TASK LIST ::
A. According to the forum post on gold and silver markets, how many June gold contracts were left to sell or roll as of that morning?
B. Carry on the forum post on gold and silver markets from its final sentence, keeping the same voice.

SOURCE DOCUMENT ::
⟨

Local shops said there are no silver buyers and I said I'm right here $$$$ Lol... >>>> I finally got the 55oz of silver that was on back-order from the US Mint in the same week. Something happened a few weeks ago in the silver market that allowed the US Mint to fill its back-orders.

lady glueck

05/30/14 12:01 PM

#26618 RE: hotrod34racer #26595

This week gold and silver fell sharply. The principal reason was the expiry of the June gold future contract on Comex, whose open interest has unwound 120,000 contracts in the last six trading sessions. Some of this has been rolled forward, but Open Interest still took a bad knock as shown in the chart below.



As of this morning there are only 5,454 June contracts left to sell or roll, so this selling pressure is effectively over. In silver, which has not been pressured by an active contract expiry, open interest has been increasing steadily, as shown in the next chart.
(follow link below)

Silver's OI appears to be driven by an increase in short positions in the Managed Money category, so hedge funds are presumably anticipating the July contract running off the board. Anyway their shorts are now at a new record high, which is technically bullish.

It's worth remembering that Managed Money, which is another way of saying "hedge funds", rarely takes a straight bet. Instead this category buys or sells precious metals as a counterpart to positions in other markets. So selling down gold and silver futures while physical demand still outstrips supply is to some extent a counterpart of bond and equity positions. And here it's worth noting that bond yields have collapsed this year, as shown in the chart of UST 10-year bonds.

⟩

GIVEN INFORMATION ::

⟨

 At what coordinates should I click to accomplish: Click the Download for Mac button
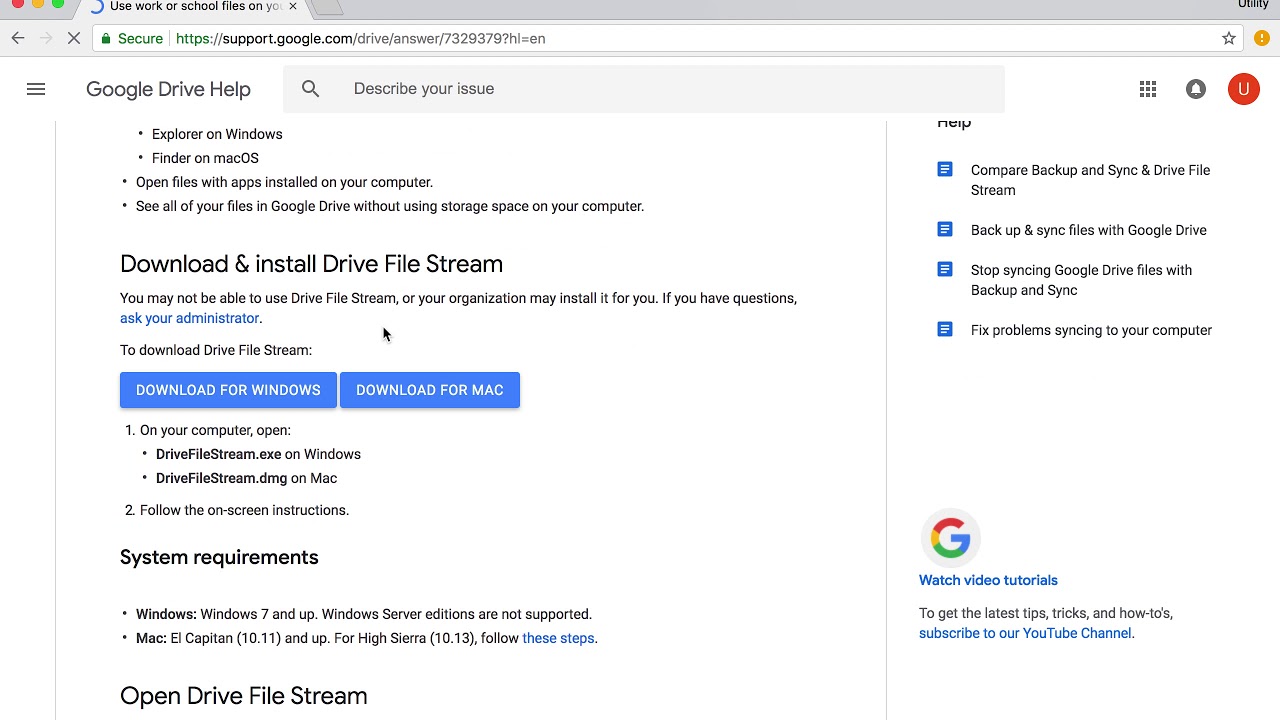(430, 390)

⟩

EXPECTED ANSWERS ::
A. 5,454

B.
It's not confined to US Treasuries: high-risk assets such as Spanish and Italian 10-yr bonds now yield an incredibly low 2.81% and 2.92% respectively. It is an open question as to how the gold price will react when these obvious anomalies are corrected.

Away from the hurly-burly of markets there have been some important developments for gold. Russia announced last week she had bought 28 tonnes of gold in April, despite her currency reserves being under pressure from capital outflows. Vladimir Putin stated at the St Petersburg International Forum that "for us (Russia and China) it is important to deposit gold and currency reserves in a rational and secure way". Given that currency reserves are always held in accounts at the originating foreign central banks, he must have been referring to gold rather than currencies.

Meanwhile China is expanding her control over global gold trading having invited a select group of western banks to participate in an additional trading platform based in the Shanghai free trade zone.

Thus, Russia and China are the geopolitical equivalent of a pair of purse seine net trawlers quietly encircling unsuspecting gold dealers in western paper markets. Watch what happens to the gold price when the bottom of the net is drawn together, cutting off any escape through lower prices before they realise they are fatally trapped.